▸ Activity: Within the data below, tally the lines that contain "Canadensis" and state only the total.

▸ Extracted entries:
═══
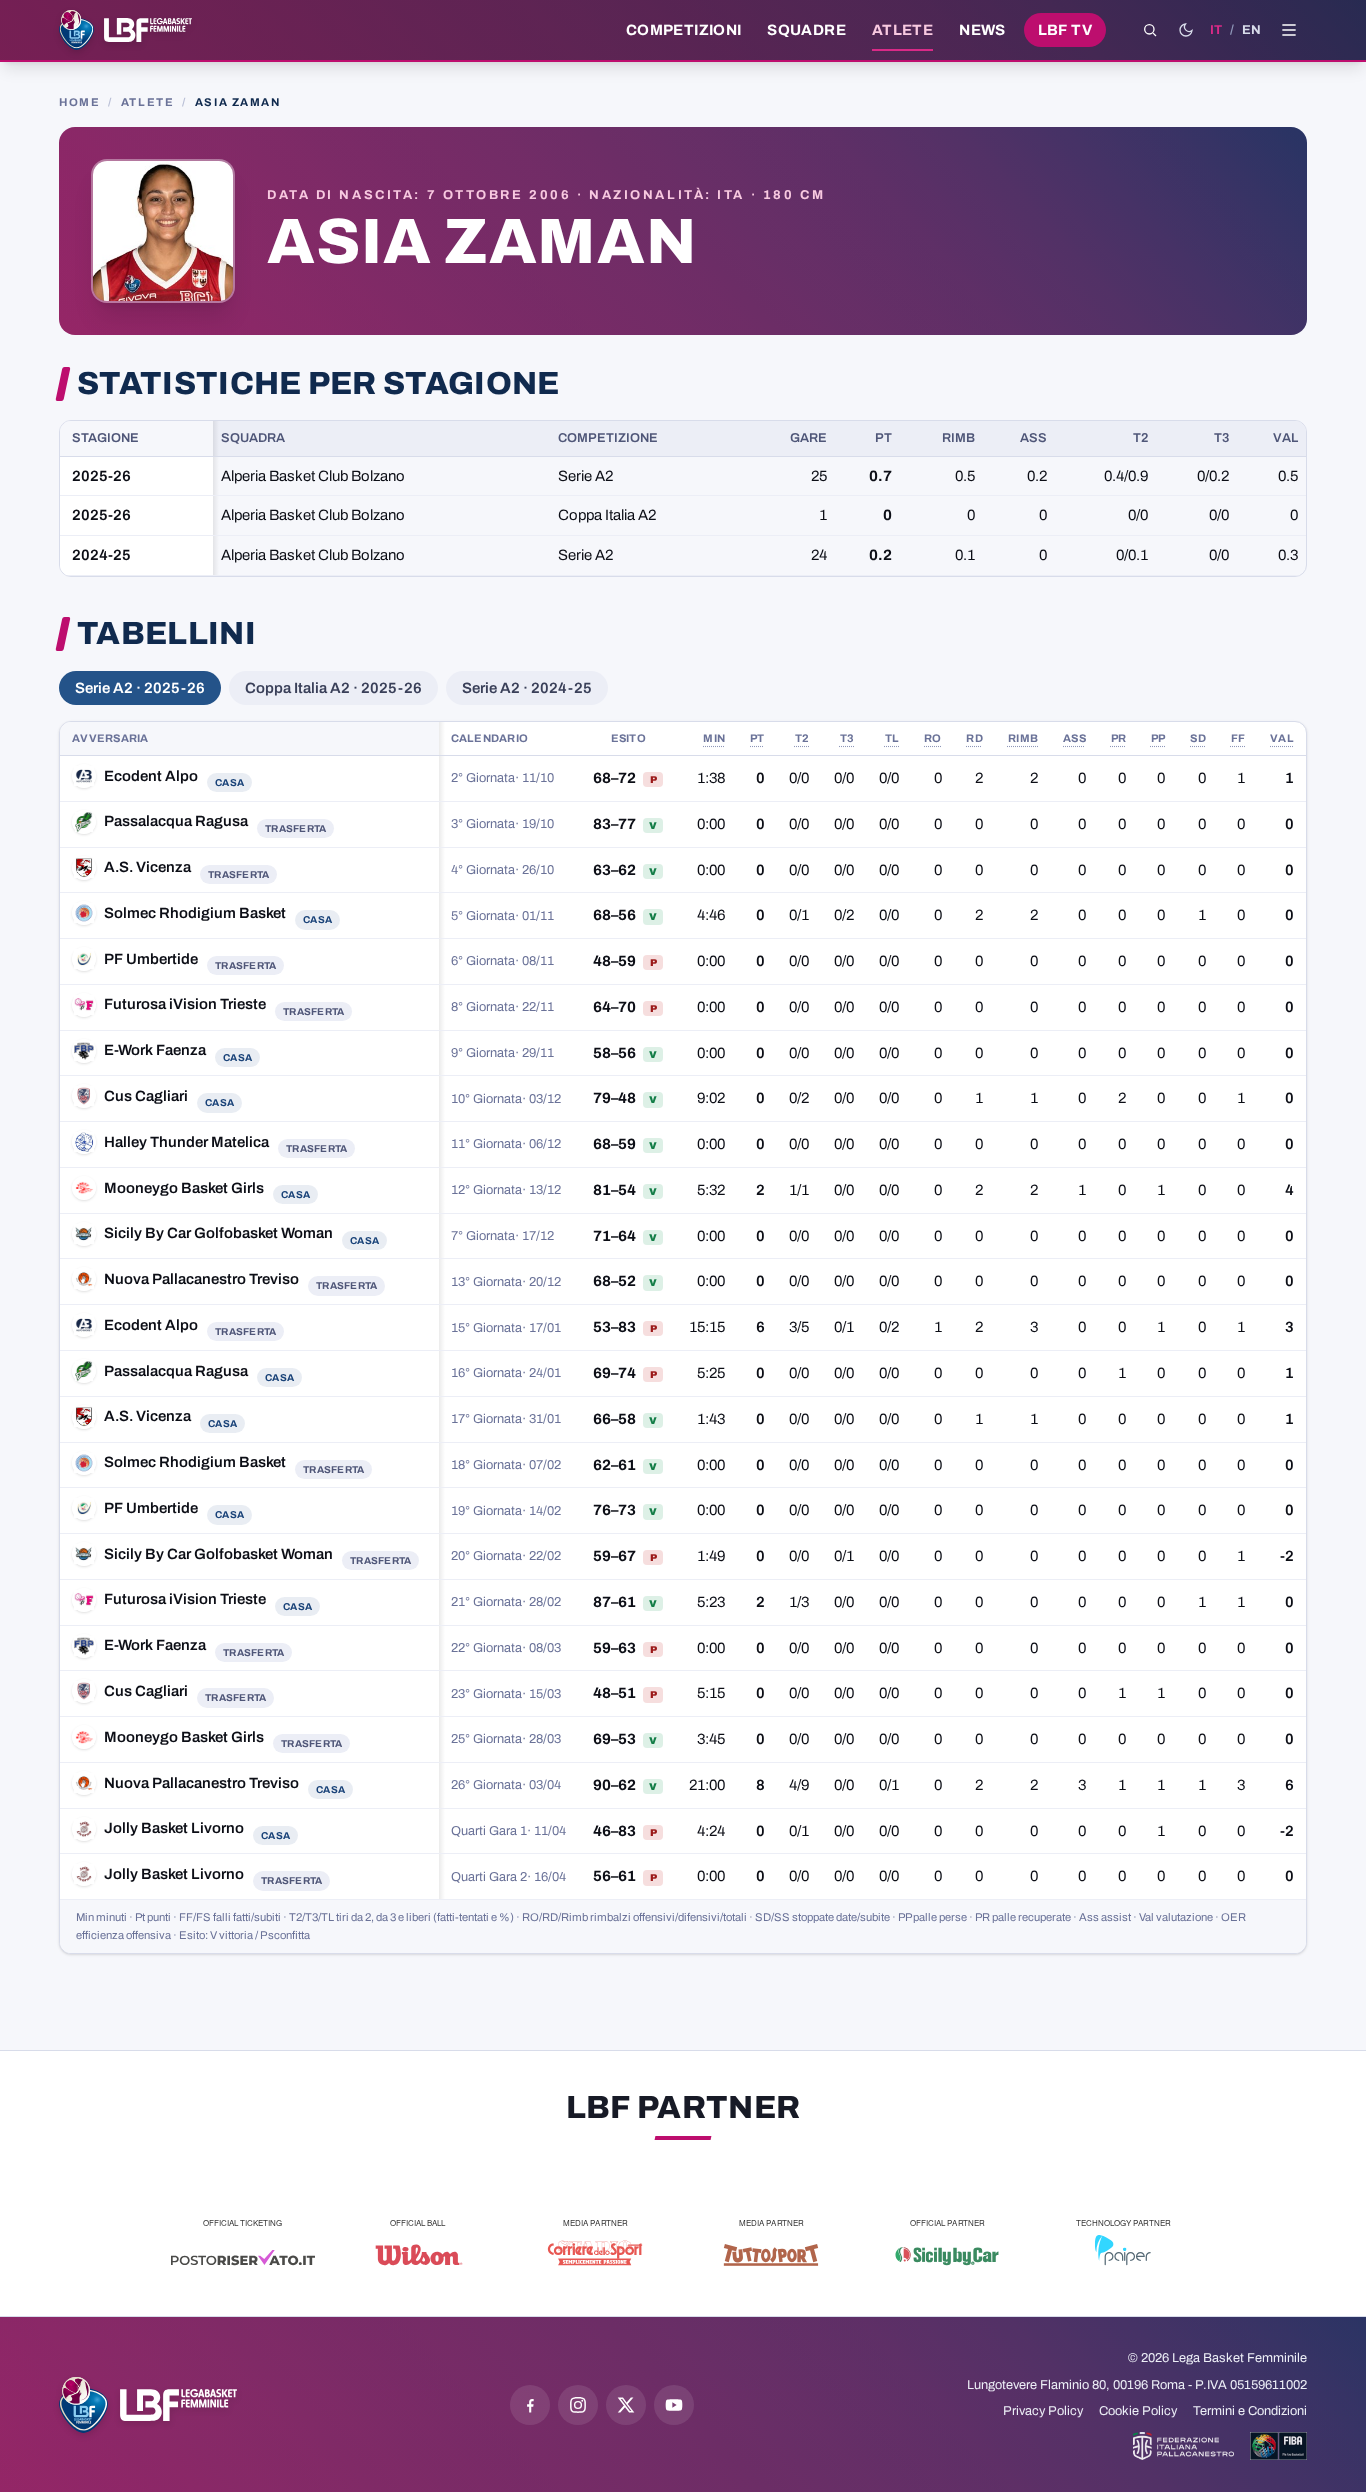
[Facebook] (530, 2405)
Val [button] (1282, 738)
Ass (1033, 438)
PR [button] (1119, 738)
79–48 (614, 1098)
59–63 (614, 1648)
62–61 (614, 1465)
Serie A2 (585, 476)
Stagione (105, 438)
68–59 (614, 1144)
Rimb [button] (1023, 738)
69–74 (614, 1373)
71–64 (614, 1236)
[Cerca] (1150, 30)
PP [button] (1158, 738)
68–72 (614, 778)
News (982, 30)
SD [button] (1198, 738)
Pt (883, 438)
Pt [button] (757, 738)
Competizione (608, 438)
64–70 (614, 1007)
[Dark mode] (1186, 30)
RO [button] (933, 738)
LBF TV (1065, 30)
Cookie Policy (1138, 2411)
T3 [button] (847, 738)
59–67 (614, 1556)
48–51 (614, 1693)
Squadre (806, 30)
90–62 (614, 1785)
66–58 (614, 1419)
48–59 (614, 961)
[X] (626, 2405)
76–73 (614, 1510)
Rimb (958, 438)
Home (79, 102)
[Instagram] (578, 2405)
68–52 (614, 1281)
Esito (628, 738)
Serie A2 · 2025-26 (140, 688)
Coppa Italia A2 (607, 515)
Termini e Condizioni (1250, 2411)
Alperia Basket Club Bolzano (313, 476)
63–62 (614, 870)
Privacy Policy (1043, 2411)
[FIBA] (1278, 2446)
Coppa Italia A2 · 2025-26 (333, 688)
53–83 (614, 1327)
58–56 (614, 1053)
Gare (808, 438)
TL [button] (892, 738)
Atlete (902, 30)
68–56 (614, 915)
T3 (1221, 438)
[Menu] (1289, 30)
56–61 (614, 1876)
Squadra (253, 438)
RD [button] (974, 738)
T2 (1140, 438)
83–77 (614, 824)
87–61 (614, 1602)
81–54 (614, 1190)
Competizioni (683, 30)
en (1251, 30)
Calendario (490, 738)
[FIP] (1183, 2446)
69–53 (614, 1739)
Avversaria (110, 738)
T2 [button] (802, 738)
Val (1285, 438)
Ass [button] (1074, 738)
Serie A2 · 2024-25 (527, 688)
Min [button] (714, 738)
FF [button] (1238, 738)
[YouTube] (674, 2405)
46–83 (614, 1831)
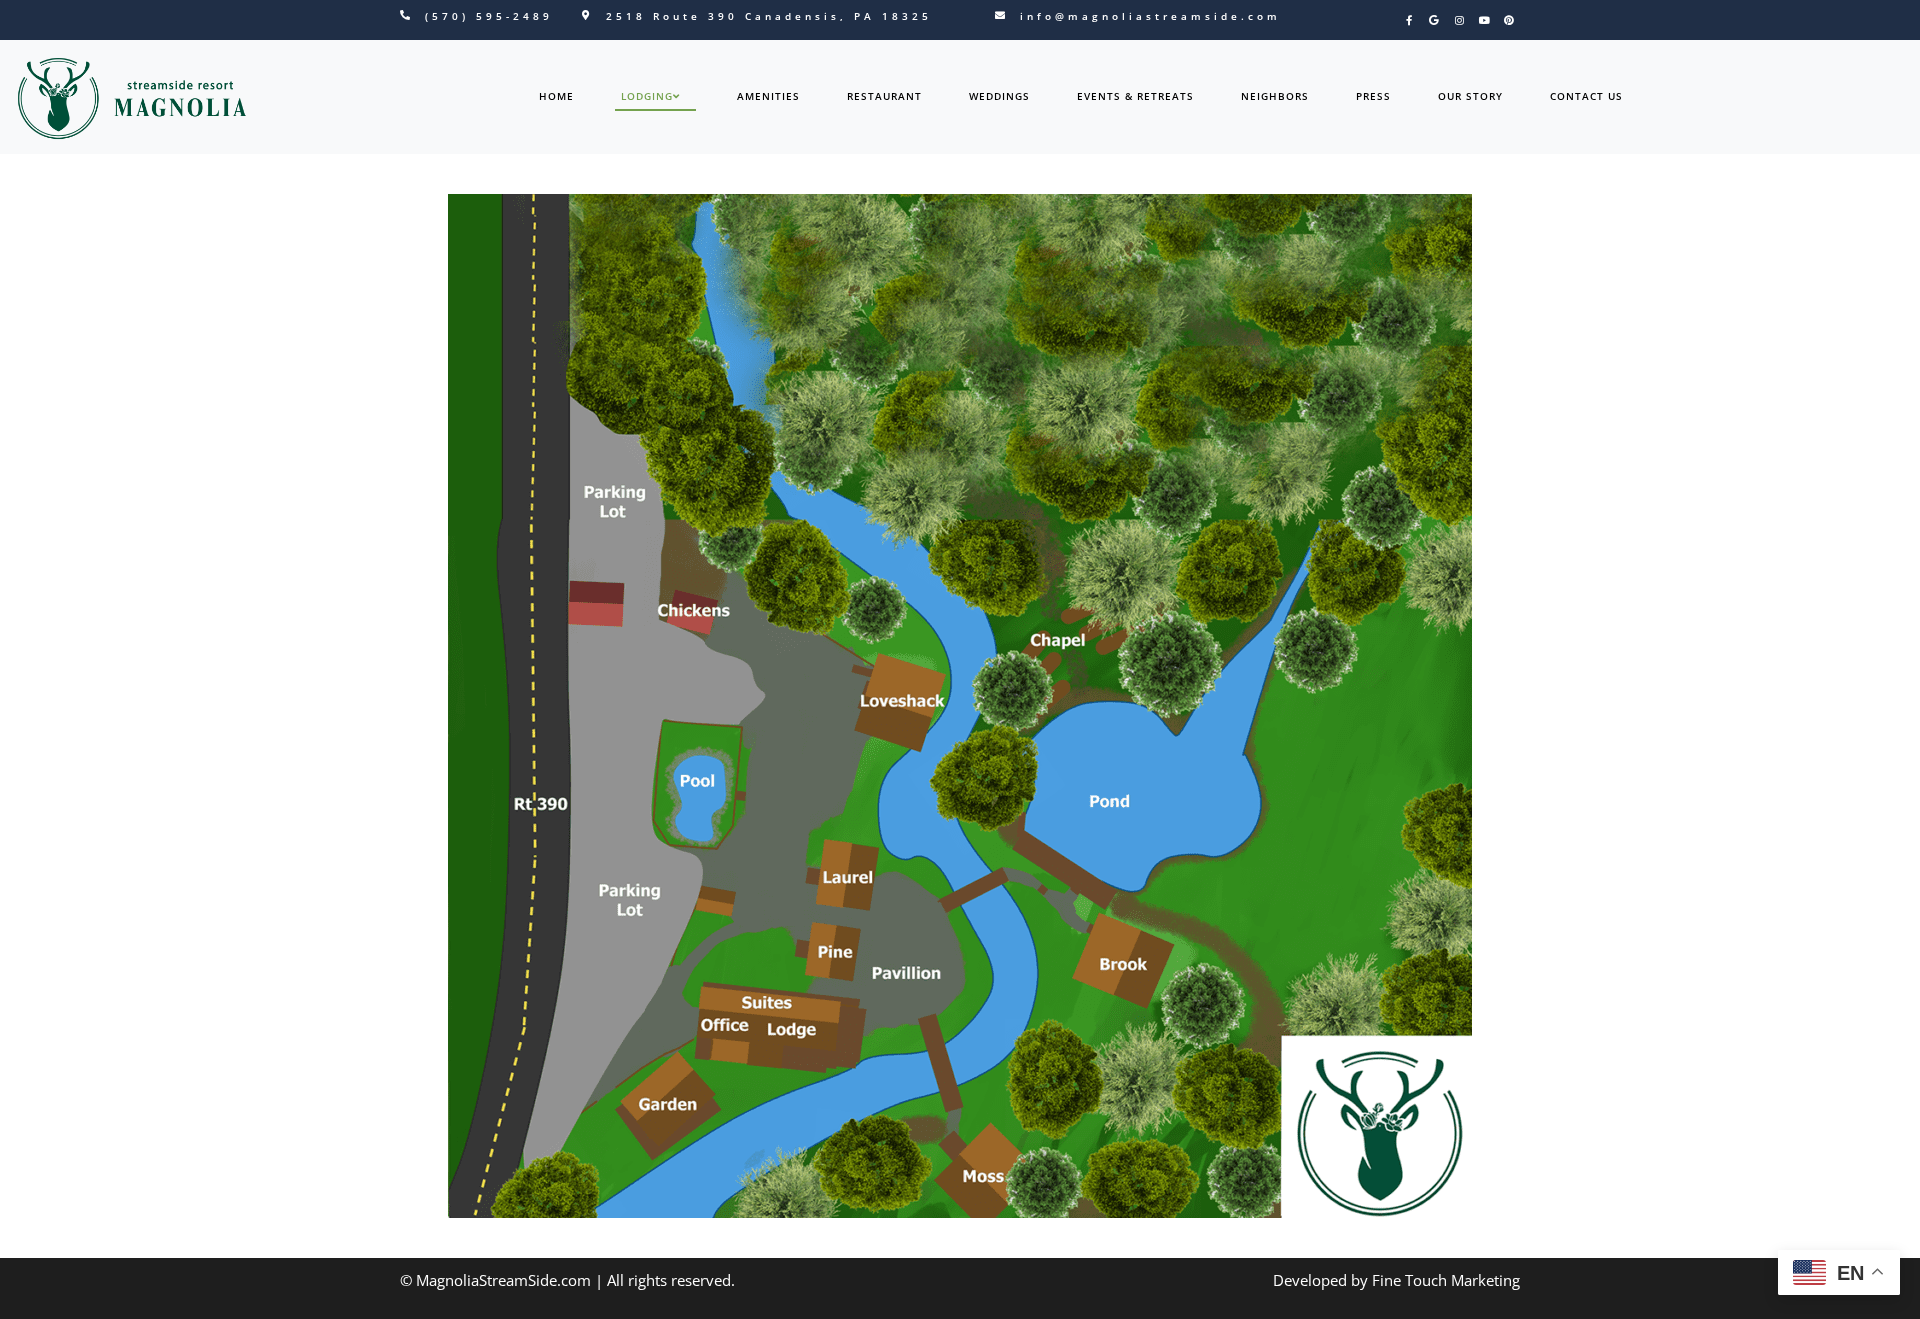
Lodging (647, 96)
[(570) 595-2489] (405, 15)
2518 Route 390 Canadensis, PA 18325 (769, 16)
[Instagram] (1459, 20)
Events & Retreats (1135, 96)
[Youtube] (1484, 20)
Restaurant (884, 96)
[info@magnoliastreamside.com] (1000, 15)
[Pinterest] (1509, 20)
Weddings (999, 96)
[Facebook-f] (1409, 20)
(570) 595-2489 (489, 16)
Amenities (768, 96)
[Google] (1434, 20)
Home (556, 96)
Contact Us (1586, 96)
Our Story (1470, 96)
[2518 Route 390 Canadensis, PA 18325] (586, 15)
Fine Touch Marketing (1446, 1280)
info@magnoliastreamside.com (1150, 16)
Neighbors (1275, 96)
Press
═══
▸ The answer: 2